Stephen Harper prides himself on being an astute political manager. However, the recent amendments to the Fisheries Act, contained in Bill C-38, the 2012 Budget Implementation Act, are the work of a political amateur. They will not help him get new pipelines built and they do not help his re-election prospects, since they have mobilized significant opposition, including from within the Conservative Party, and the manner of their passage lacks all legitimacy. Why has this seasoned veteran acted like such a rookie on the fisheries file?

The Fisheries Act amendments will undermine a stable, predictable regulatory regime, one that for more than 35 years balanced economic and environmental objectives and was based on sound science. That stability has been replaced by regulatory uncertainty for two reasons – first, because the law creates defences for polluters, making implementation less predictable, and secondly, because it significantly expands the scope for discretionary decisions by the Minister and staff of the Department of Fisheries and Oceans (DFO) as they make regulatory approvals. This lessening of stability and predictability for the fisheries regulatory system is the last thing investors want – which works against the Harper government objective of attracting new energy-infrastructure investment.

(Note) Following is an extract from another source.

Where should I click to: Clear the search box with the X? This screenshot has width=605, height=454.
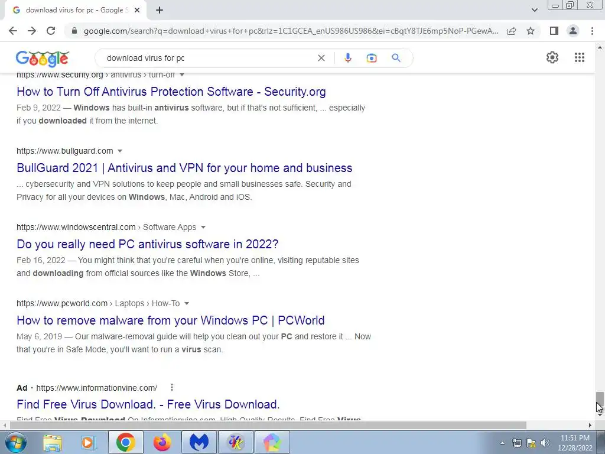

This law is not based on science, because it attempts to limit protection of habitat to fisheries that are of value to humans – something our fisheries scientists tell us cannot be done. For nearly 37 years, the Fisheries Act was recognized and praised as a shining example of a law based on scientific understanding of the interconnected nature of aquatic ecosystems. Since a key decision by the British Columbia Court of Appeal in 1979, ecological interconnectedness has been upheld by successive appellate and lower courts across Canada. Regulators, industries, aboriginal communities and others all understood that in law and policy, it was impossible to differentiate between the habitats of fish species useful to humans and those not useful to humans. That has now been swept aside by the Harper government's disdain for fact presented by experts. The recommendations of Jeffrey Hutchings, president of the Canadian Society for Ecology and Evolution, and of David Schindler, representing 625 Canadian fisheries scientists, have all been ignored.

The amendments represent bad politics because they have been passed into law with neither consultation nor compromise. In the 1970s and 1980s, DFO and Environment Canada, the two agencies responsible for enforcing the Fisheries Act, pioneered innovative stakeholder involvement to hammer out agreements on new amendments, standards and policies among industry, environmentalists and other parties. The compromises did not always please everyone, but because all stakeholders had an opportunity to express their views, most participants were willing to live with the outcome.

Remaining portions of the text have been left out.